- [Problem to work on]: From the data that follows, print exactly the lines starting at the one containing "Image resolution: width=600" and ending at the one containing "Click the orange Instructions"; include both of them and nothing more.

- [Supplied records]:
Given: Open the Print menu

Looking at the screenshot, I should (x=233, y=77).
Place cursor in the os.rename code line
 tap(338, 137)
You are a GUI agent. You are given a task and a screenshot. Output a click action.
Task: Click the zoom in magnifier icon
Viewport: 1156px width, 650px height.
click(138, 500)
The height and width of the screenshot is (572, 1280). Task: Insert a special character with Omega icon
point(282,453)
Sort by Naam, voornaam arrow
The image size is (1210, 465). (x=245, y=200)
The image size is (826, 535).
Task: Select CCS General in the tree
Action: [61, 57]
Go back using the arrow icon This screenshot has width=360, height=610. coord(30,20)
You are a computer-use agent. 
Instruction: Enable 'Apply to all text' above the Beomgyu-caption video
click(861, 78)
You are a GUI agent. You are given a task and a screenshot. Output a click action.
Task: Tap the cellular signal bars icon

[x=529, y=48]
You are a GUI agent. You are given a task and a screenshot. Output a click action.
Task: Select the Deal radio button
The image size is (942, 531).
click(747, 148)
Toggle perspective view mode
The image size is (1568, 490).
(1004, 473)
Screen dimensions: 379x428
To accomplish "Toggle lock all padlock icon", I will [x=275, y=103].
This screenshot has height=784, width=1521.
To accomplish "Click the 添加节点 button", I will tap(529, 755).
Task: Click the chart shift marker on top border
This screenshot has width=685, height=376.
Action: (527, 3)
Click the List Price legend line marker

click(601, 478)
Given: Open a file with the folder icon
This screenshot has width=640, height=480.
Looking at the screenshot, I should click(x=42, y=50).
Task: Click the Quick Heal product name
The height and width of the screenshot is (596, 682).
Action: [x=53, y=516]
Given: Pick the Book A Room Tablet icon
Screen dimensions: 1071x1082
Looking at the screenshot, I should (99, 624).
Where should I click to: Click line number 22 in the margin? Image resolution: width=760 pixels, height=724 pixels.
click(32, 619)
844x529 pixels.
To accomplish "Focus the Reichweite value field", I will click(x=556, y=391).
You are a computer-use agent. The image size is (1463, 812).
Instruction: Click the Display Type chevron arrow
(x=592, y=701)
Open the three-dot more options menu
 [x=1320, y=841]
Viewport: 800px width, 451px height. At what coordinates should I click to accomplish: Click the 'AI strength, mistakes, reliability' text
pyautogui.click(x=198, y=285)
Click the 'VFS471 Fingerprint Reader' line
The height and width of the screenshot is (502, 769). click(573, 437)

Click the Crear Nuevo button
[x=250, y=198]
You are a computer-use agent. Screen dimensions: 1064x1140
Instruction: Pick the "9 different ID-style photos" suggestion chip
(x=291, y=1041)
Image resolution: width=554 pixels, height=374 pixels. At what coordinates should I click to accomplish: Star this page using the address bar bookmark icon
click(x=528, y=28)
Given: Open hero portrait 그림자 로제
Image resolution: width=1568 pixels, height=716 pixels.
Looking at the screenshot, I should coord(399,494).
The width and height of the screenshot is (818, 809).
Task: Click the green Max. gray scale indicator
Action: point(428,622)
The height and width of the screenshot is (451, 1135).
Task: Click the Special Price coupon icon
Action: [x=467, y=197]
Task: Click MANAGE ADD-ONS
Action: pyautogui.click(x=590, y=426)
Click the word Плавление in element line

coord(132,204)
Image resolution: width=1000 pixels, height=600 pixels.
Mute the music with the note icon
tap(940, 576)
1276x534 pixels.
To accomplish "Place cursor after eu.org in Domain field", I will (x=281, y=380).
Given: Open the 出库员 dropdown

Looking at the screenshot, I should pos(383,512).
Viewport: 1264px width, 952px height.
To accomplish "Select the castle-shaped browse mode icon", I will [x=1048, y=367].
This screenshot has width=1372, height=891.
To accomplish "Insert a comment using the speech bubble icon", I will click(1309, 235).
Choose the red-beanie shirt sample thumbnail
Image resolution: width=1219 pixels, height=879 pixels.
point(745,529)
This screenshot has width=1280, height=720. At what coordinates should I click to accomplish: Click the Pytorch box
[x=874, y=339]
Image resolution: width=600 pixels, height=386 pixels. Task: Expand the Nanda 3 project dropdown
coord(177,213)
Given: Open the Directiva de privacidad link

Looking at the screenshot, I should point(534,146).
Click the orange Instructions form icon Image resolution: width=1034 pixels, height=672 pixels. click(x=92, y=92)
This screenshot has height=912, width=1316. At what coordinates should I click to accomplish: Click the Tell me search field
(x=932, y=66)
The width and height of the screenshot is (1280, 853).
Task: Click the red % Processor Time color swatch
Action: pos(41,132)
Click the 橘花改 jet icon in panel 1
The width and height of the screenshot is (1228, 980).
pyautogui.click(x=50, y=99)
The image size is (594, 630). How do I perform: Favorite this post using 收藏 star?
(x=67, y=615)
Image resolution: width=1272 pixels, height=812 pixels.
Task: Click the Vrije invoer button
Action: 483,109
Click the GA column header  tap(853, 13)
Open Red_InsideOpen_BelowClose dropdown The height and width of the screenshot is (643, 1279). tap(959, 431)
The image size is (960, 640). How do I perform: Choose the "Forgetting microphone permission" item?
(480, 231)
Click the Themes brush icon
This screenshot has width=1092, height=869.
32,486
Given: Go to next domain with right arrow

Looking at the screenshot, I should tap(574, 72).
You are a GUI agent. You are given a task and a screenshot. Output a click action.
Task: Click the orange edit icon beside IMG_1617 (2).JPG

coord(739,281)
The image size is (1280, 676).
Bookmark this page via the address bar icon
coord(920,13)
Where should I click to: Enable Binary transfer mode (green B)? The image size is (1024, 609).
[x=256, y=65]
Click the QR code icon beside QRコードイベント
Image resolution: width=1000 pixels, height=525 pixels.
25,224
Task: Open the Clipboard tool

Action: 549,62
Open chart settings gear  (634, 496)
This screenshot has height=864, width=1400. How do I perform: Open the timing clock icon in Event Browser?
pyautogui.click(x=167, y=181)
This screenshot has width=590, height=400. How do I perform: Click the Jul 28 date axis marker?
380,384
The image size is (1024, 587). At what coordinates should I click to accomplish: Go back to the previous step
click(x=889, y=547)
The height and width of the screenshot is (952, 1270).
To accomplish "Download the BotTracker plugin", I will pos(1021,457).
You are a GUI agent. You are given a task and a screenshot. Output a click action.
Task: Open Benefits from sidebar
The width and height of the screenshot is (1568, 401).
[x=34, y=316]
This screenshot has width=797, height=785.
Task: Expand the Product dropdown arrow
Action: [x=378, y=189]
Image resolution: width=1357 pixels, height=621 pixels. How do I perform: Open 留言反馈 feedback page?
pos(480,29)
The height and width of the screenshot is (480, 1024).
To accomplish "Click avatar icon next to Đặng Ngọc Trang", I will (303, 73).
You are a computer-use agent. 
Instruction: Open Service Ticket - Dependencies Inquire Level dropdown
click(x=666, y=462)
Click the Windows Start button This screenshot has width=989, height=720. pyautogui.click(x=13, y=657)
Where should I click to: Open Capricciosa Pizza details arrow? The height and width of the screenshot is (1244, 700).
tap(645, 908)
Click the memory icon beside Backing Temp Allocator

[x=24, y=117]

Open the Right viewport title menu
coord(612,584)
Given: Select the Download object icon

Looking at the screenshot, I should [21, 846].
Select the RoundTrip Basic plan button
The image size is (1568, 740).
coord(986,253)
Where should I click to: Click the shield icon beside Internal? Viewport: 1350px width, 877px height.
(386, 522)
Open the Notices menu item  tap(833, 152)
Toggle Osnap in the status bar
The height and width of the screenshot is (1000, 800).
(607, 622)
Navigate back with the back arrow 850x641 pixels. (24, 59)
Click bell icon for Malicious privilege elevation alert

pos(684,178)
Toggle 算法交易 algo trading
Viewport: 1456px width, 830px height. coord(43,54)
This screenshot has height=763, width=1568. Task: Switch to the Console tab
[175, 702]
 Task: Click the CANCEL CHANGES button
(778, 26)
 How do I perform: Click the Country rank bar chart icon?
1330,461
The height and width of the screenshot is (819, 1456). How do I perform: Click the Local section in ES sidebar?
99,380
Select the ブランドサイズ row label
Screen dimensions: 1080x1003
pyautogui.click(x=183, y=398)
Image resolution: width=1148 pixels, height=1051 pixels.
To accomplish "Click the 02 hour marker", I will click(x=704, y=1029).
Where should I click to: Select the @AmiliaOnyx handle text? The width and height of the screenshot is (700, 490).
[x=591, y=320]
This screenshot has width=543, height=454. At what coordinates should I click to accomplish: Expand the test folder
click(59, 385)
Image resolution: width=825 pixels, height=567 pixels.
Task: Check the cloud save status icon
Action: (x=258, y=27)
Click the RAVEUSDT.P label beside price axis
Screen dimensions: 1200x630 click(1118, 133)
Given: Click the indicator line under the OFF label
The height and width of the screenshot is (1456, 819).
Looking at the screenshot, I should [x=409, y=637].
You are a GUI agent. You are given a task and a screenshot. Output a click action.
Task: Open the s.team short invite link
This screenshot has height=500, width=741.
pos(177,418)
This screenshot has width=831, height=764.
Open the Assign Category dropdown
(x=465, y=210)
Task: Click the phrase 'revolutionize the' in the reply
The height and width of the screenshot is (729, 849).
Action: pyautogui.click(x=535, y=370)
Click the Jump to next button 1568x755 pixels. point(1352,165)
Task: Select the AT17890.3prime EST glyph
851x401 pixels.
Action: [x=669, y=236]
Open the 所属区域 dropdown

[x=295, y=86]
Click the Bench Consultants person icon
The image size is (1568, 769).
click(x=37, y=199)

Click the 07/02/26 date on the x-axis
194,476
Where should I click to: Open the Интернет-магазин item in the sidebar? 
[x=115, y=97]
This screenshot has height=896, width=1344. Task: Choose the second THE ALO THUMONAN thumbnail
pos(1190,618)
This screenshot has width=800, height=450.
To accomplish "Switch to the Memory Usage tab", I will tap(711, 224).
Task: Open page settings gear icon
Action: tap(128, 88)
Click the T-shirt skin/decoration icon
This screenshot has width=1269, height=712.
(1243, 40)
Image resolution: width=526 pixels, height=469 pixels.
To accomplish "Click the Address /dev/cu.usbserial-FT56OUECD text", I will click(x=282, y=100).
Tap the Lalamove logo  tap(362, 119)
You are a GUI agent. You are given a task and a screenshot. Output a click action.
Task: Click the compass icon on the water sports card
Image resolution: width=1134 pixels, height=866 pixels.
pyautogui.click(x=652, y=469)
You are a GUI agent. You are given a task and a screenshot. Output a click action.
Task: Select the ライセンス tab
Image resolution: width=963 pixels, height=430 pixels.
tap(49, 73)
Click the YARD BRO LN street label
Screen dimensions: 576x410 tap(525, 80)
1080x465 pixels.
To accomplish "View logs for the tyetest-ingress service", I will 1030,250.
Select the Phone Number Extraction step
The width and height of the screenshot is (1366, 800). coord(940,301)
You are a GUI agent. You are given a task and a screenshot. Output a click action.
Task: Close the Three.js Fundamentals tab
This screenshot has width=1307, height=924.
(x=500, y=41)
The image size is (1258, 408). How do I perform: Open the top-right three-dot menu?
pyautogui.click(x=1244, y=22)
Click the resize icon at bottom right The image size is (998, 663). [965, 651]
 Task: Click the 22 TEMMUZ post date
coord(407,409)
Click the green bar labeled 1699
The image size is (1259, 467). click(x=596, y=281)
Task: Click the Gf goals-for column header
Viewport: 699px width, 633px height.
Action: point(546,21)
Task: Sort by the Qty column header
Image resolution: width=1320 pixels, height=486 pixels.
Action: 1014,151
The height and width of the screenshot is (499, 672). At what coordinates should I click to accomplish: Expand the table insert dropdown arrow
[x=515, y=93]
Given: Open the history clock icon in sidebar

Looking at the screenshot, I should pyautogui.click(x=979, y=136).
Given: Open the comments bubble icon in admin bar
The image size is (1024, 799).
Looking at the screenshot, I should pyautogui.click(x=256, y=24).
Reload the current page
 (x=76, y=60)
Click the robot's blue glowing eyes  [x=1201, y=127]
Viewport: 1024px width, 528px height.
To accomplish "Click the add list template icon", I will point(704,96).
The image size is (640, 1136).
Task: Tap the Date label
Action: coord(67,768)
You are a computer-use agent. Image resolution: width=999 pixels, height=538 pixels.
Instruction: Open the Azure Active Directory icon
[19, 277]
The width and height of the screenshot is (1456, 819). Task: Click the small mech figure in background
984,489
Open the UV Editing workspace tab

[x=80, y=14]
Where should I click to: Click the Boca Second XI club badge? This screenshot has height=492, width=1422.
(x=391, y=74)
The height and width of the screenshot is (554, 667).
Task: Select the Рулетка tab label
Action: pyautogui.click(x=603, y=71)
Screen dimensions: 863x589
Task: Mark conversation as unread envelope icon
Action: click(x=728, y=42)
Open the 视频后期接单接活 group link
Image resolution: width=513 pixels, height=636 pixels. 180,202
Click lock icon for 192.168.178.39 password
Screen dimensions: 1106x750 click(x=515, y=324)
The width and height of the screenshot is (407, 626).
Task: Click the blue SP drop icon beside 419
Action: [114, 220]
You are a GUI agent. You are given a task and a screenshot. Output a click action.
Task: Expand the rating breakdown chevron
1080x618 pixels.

- [Exercise answer]:
Image resolution: width=600 pixels, height=386 pixels. Task: Expand the Nanda 3 project dropdown
coord(177,213)
Given: Open the Directiva de privacidad link

Looking at the screenshot, I should point(534,146).
Click the orange Instructions form icon Image resolution: width=1034 pixels, height=672 pixels. click(x=92, y=92)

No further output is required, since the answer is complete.